Work request | In the entries below, every line that contains "agent" must be located and copied.

Extracted information |

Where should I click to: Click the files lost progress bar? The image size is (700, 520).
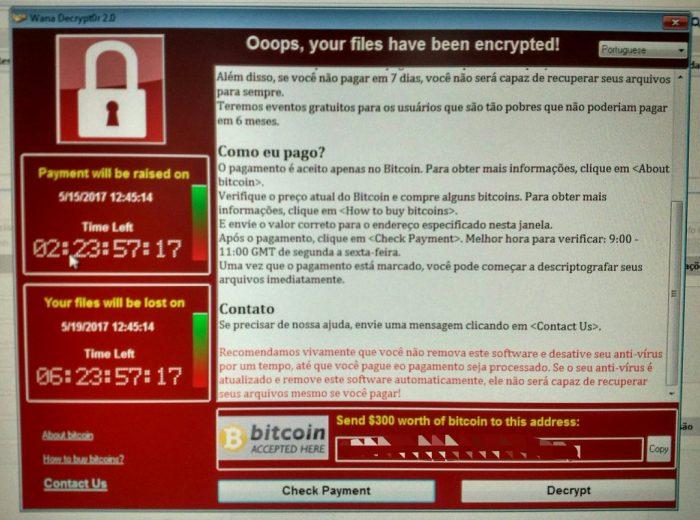(200, 350)
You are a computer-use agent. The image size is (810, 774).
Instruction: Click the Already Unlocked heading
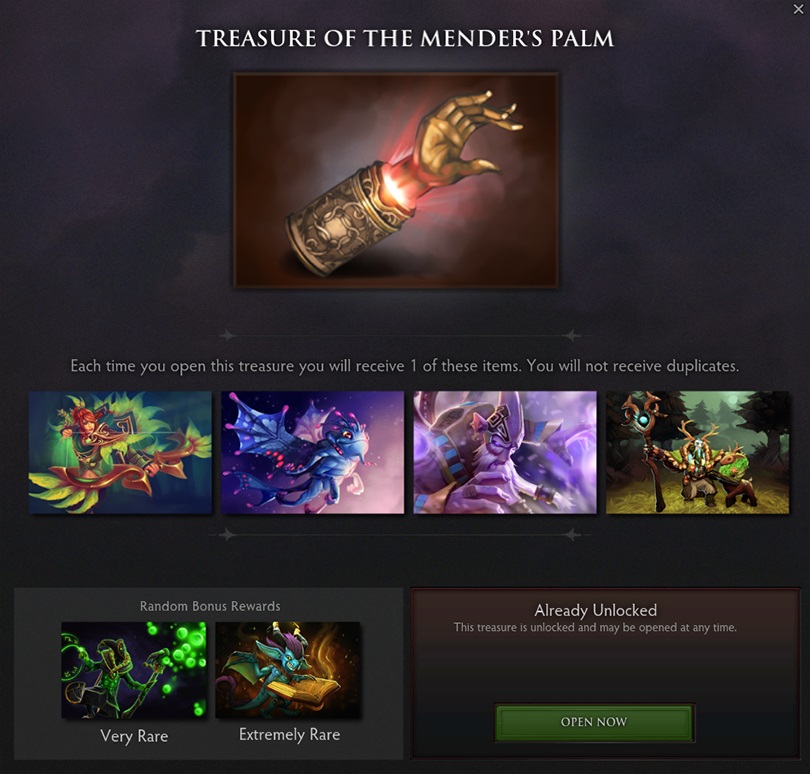coord(596,610)
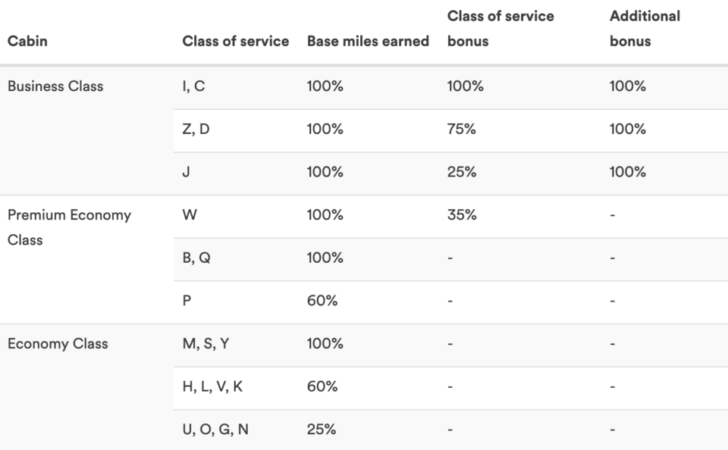Select the Class of service column header
The width and height of the screenshot is (728, 450).
pos(235,41)
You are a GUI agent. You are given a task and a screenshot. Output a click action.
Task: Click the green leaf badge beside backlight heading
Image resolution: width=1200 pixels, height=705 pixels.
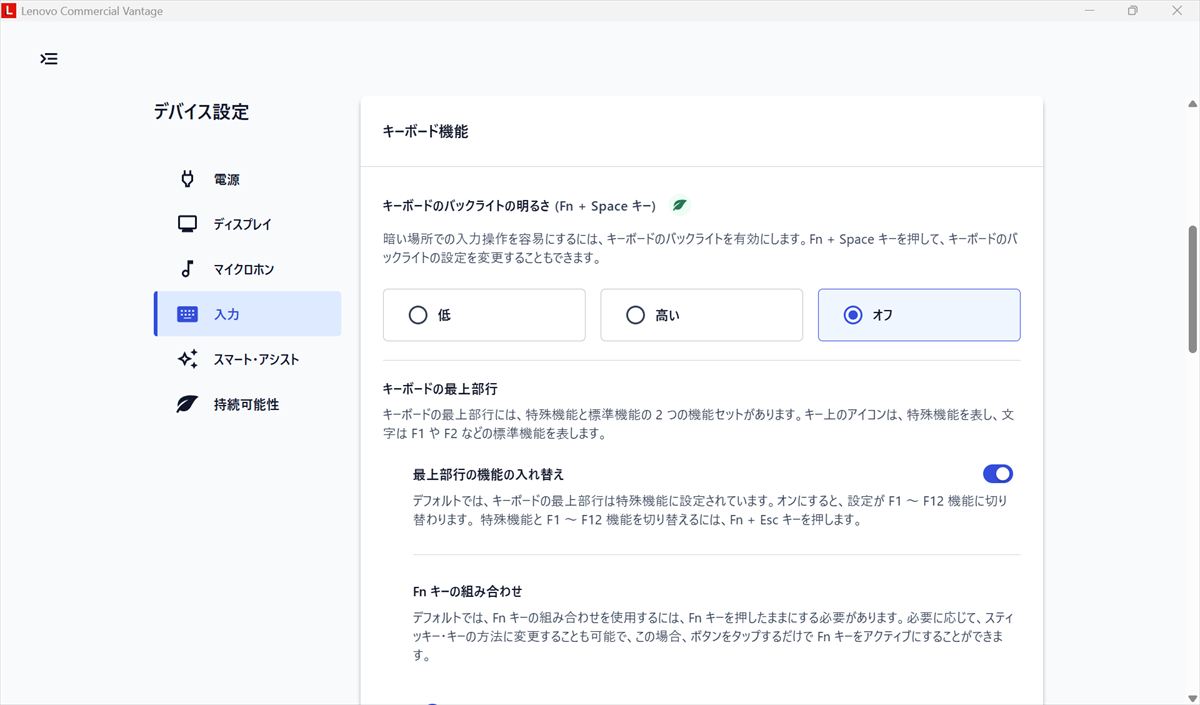(680, 206)
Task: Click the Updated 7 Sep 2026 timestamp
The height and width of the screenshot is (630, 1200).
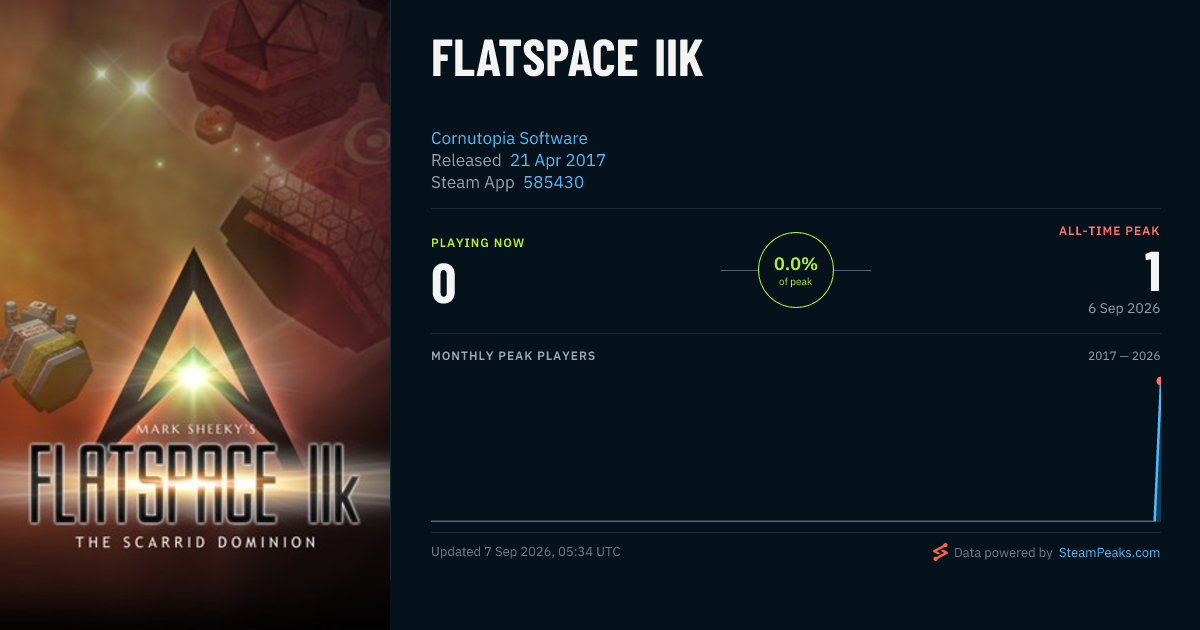Action: tap(526, 552)
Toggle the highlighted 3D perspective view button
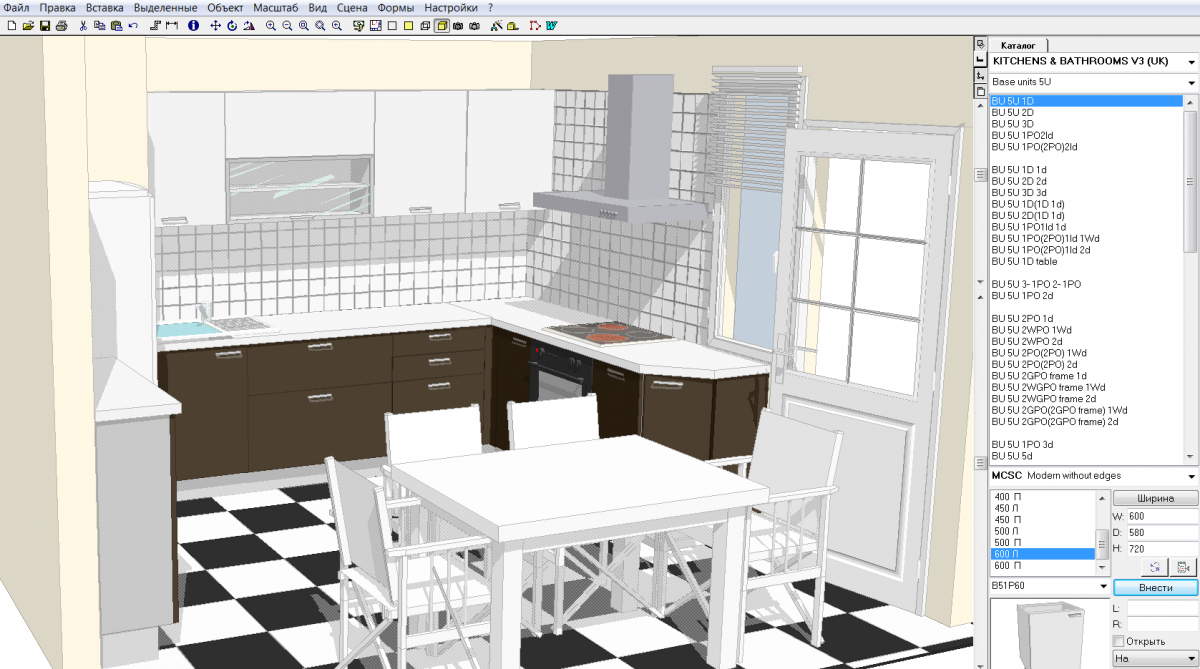 point(441,25)
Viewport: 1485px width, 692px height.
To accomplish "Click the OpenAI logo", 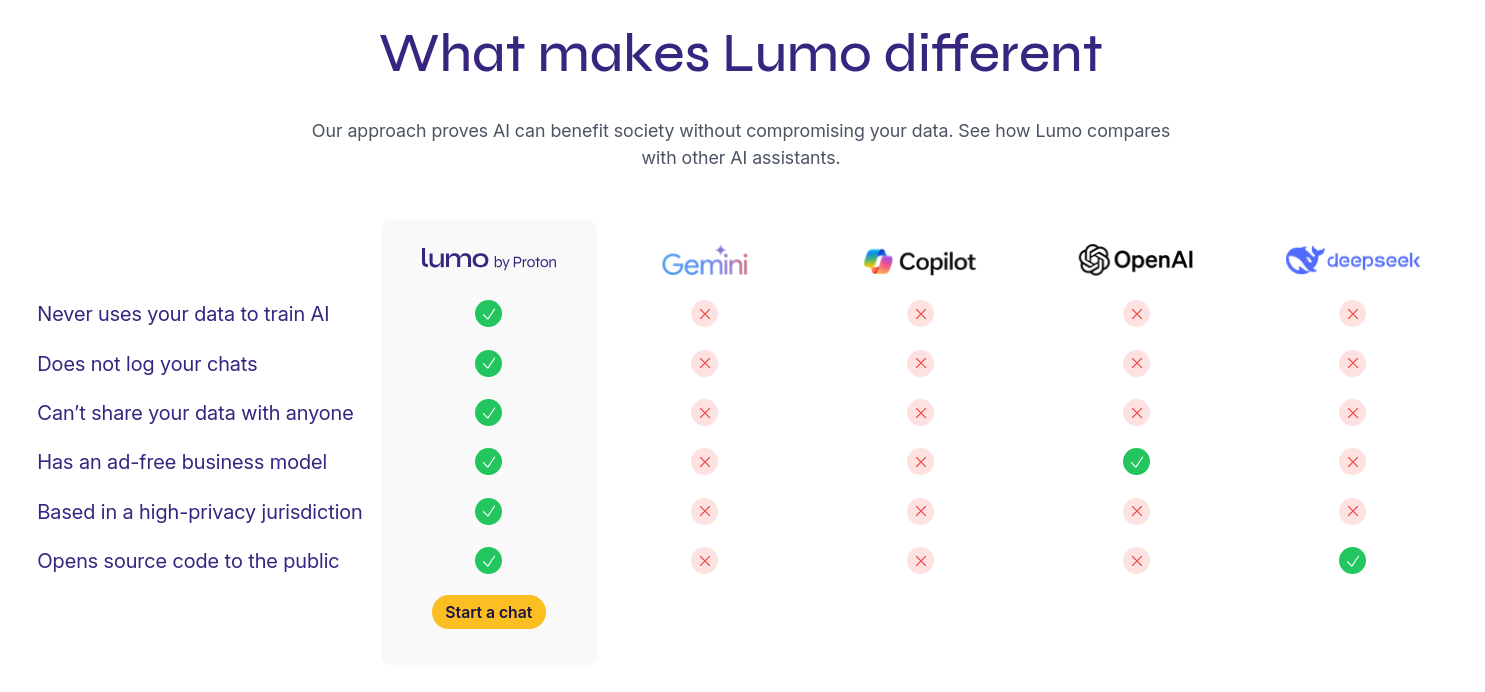I will [x=1136, y=260].
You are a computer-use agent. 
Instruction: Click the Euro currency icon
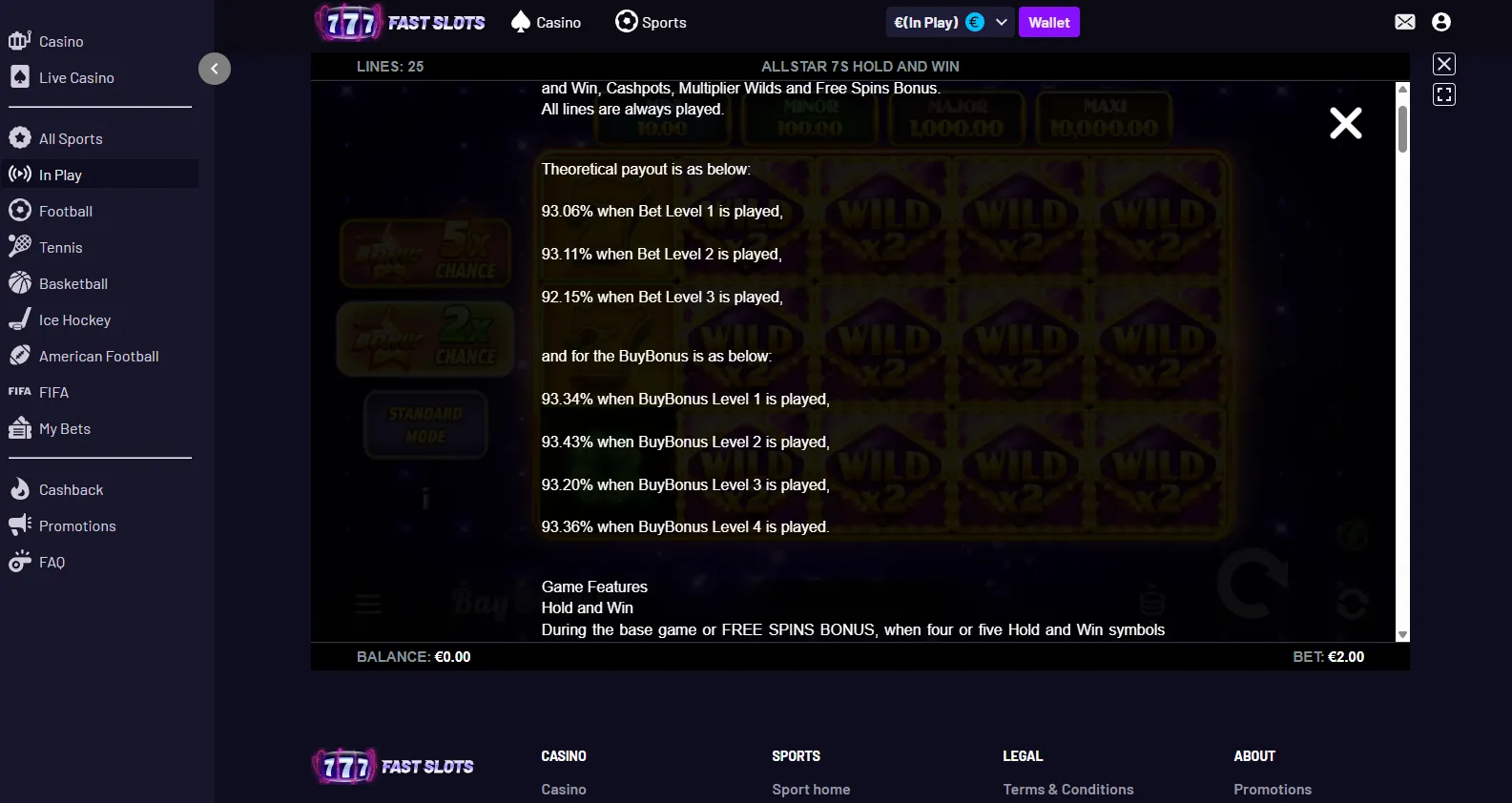point(975,22)
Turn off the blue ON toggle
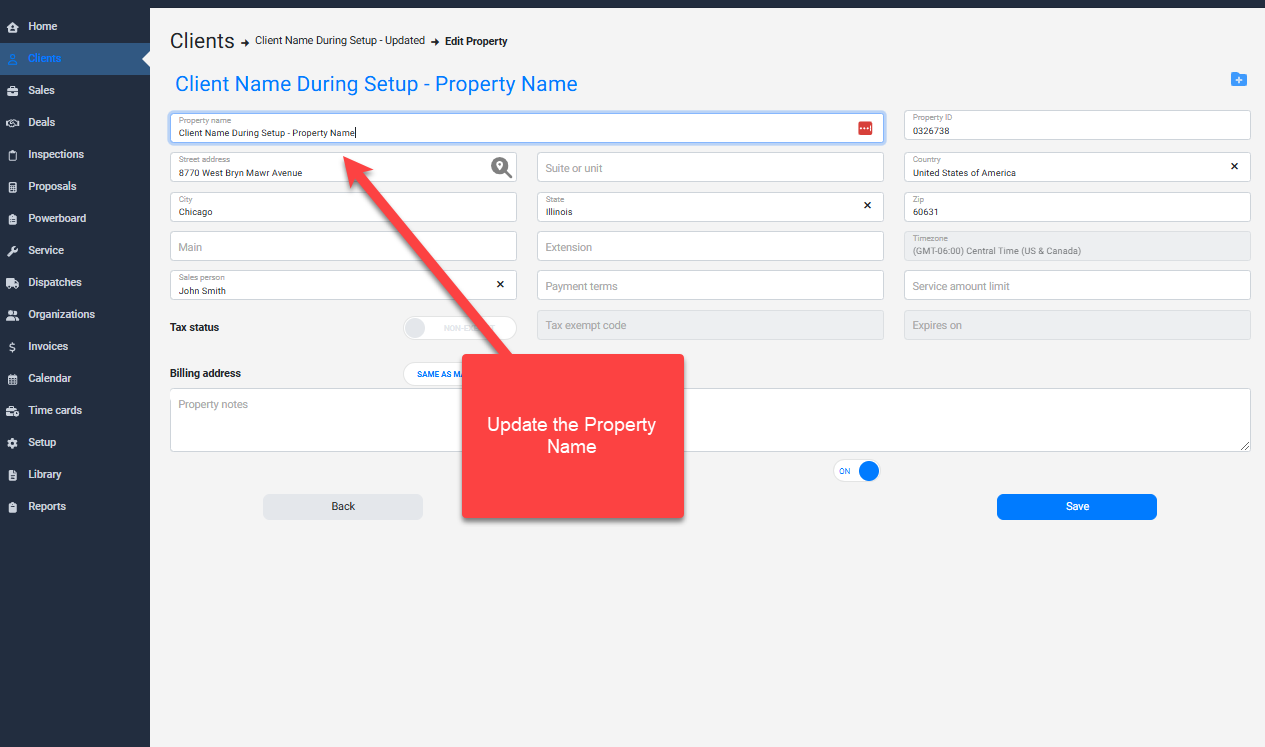Image resolution: width=1265 pixels, height=747 pixels. (x=857, y=471)
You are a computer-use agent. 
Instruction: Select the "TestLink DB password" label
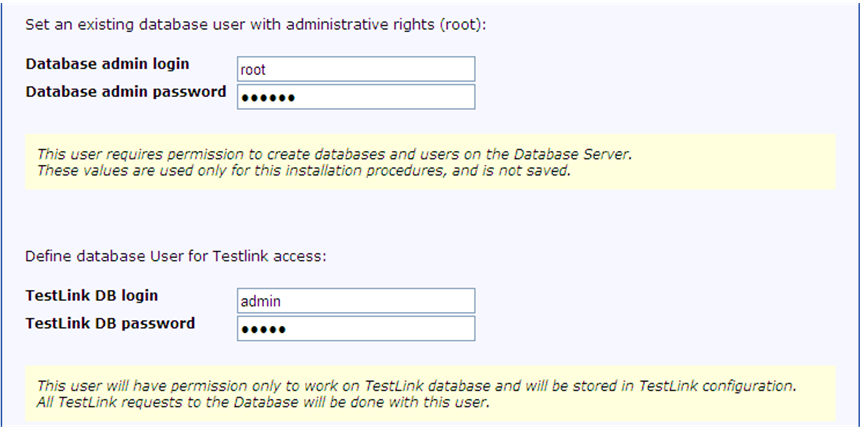coord(110,323)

Answer to the problem |
You are a computer-use agent. The image size is (810, 774).
You are a GUI agent. You are given a task and a screenshot. Output a click action.
You are a computer-use agent. 
You are a computer-use agent. 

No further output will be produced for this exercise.